И я мчусь... Бешенство скачки влечет возможностью вобрать в себя больше, больше пространства... Впереди, за вечно отступающим горизонтом – тайна грани! Вперед, вперед!

...Но вот, наконец, все позади... Сожженные города, истраченные женщины... Мой конь издох... Я один, в моей груди – меч. Я умираю, я пришел...

– Ты не спишь, милый? – услышал я сонный голос Лейлы. Из-за акцента слово “Милый” у нее не растворилось в вопросе, а получилось по особенному значимым. – Ты обними меня... Мне холодно... без тебя...

5. Кандалы и цепи. – Артель “Кручина”. – Доцент подтягивает гайки. – Строим бутару.

Наутро под дулами автоматов мы вылезли на промплощадку. Как только глаза привыкли к яркому свету, я приблизился к Лейле, отстранено взиравшей на пенящуюся далеко внизу речку, и поцеловал ее в затылок. Она обернулась и, увидев мои испачканные кровью штаны, вжалась мне в грудь и беззвучно заплакала. Прильнув, мы молча стояли несколько минут. Потом мое внимание привлек ящик, стоявший невдалеке. В нем были цепи.

Эти цепи для бытовых нужд неизвестно зачем привез на Кумарх снабженец Фернер. Кладовщица Нина Суслановна сменяла их в кишлаке на несколько килограммов молодой баранины. И, вот, они дождались своего часа.

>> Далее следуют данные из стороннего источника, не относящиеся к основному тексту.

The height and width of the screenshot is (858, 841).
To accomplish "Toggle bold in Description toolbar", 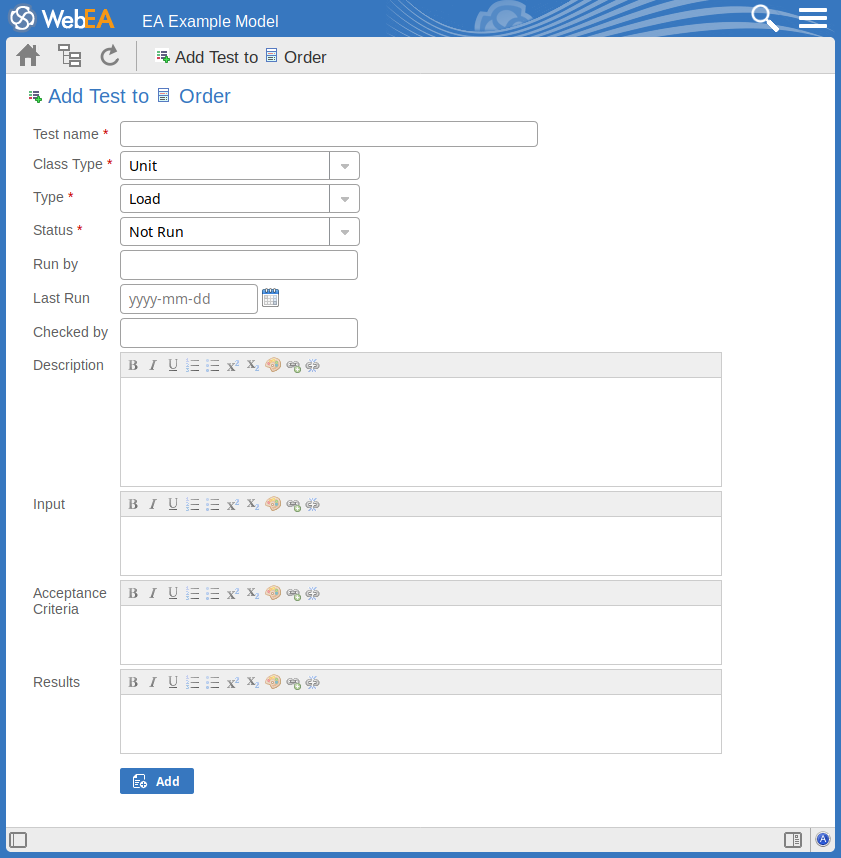I will click(x=133, y=366).
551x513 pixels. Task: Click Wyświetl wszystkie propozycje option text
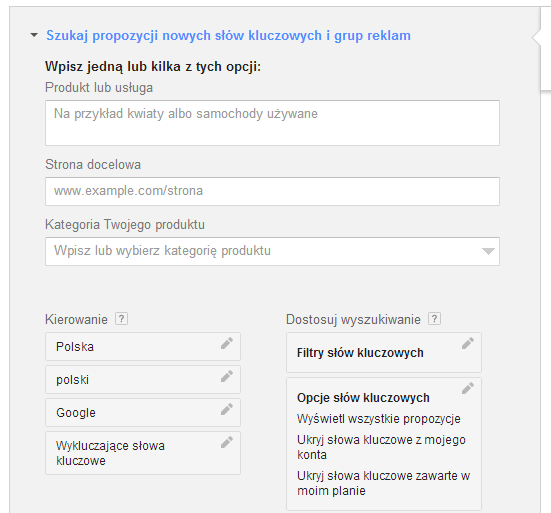click(x=378, y=419)
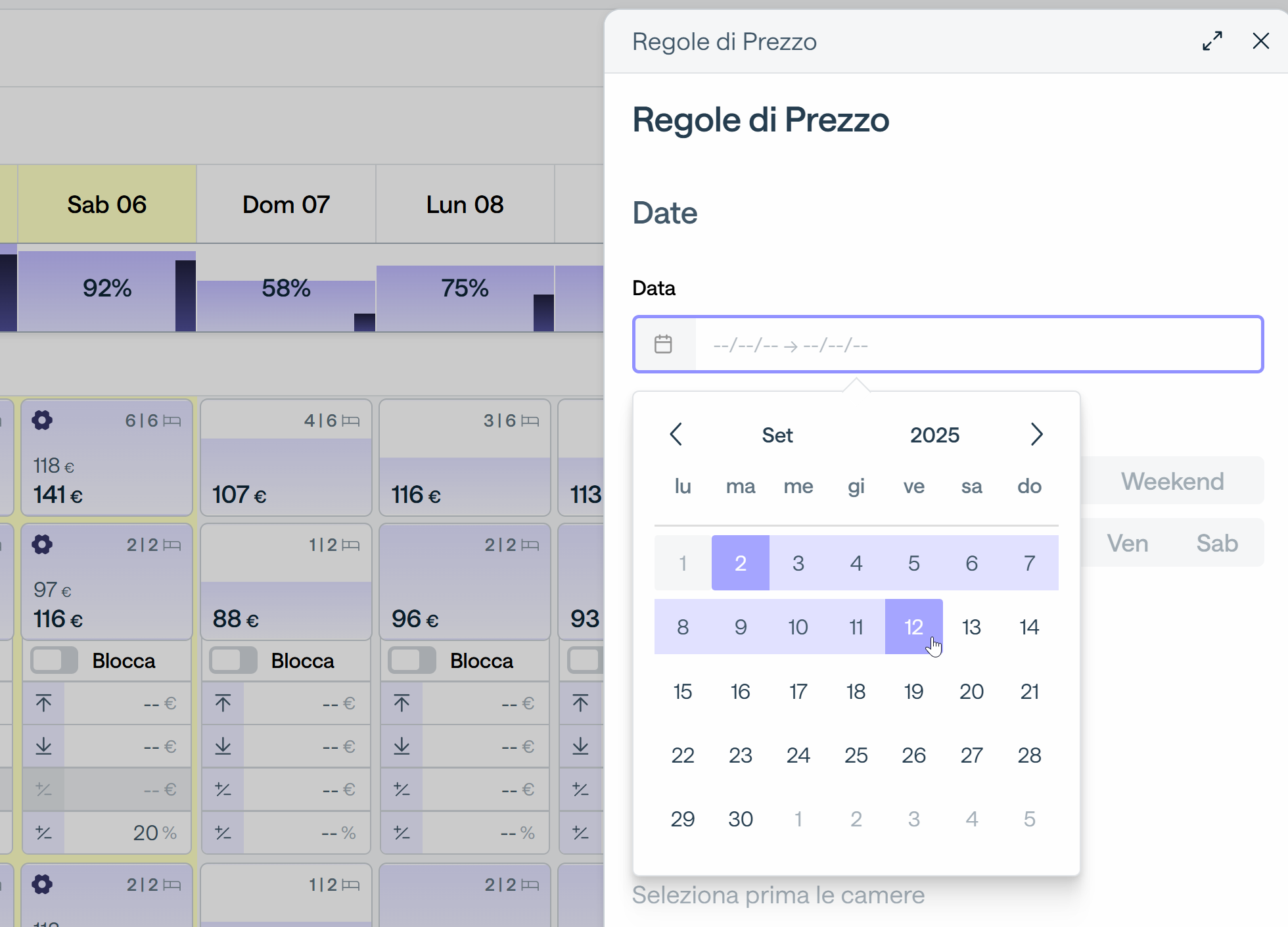Image resolution: width=1288 pixels, height=927 pixels.
Task: Click the flower icon on the 116 € Sab 06 cell
Action: (x=42, y=544)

Рядом с ящиком лежали метровый кусок рельса, которому, видимо, предстояло служить наковальней, и браслеты, сделанные из мягкого железа – наверняка, весь вчерашний вечер и всю ночь, кишлачный кузнец гремел железом в своей допотопной кузне.

– Смотри, смотри! – закричал вдруг Бабек, указывая пальцем в сторону родника.

У родника, связанный по рукам и ногам, лежал Юрка. Мы подошли к нему и увидели, что собак хватило и на его долю.

– Что уставились? Если бы мы все вместе побежали, кто-нибудь и убежал бы... – сказал он нам, пряча покрасневшие глаза.

– Если бы, да кабы... Положили б нас в гробы, – буркнул Сергей, осматривая раны Житника.

– Засохло уже все... – пробурчал он. – Догнали они меня, покусали немного, но я вовремя успел на скалу залезть. До утра они меня сторожили, пока Нур не пришел... Давай, развязывай, что смотришь?

С Сергеем мы развязали Юру, затем уселись подле и принялись осматривать собственные раны.

– Ничево, ничево! – сказал Нур, подойдя. – Завтра все заживает. Пошли тепер, железо будем вас одевать...

Начали они с Сергея. Сковали на совесть – намертво заклепали браслеты, ручные и ножные цепи соединили перемычкой. Затем взялись за меня. Когда дело дошло до ножных цепей, я хотел сострить насчет целесообразности прикрепления к ним пушечных ядер, но сдержался, убоявшись гнева товарищей.

Через полчаса мы, за исключением Лейлы и Наташи, бренчали цепями. Доцент, страстный поборник правосудия, пощадил женщин, но через Нура, исполнявшего, видимо, обязанности начальника каторги, передал нам, что не закованы они условно, и что любое нарушение ими режима скажется на нашем самочувствии и рационе.

Еще Нур сообщил, что дневная норма руды на шесть человек определена в пятьсот килограммов. Кроме того, в кратчайший срок нам предписано наладить и ввести в действие процесс обогащения золота. При этом любые нарушения каторжного режима и падение производительности труда будет наказываться урезанием пищевого довольствия. Напоследок он сказал, что через час ждет от нас устного перечня материалов, необходимых для организации добычных и обогатительных работ.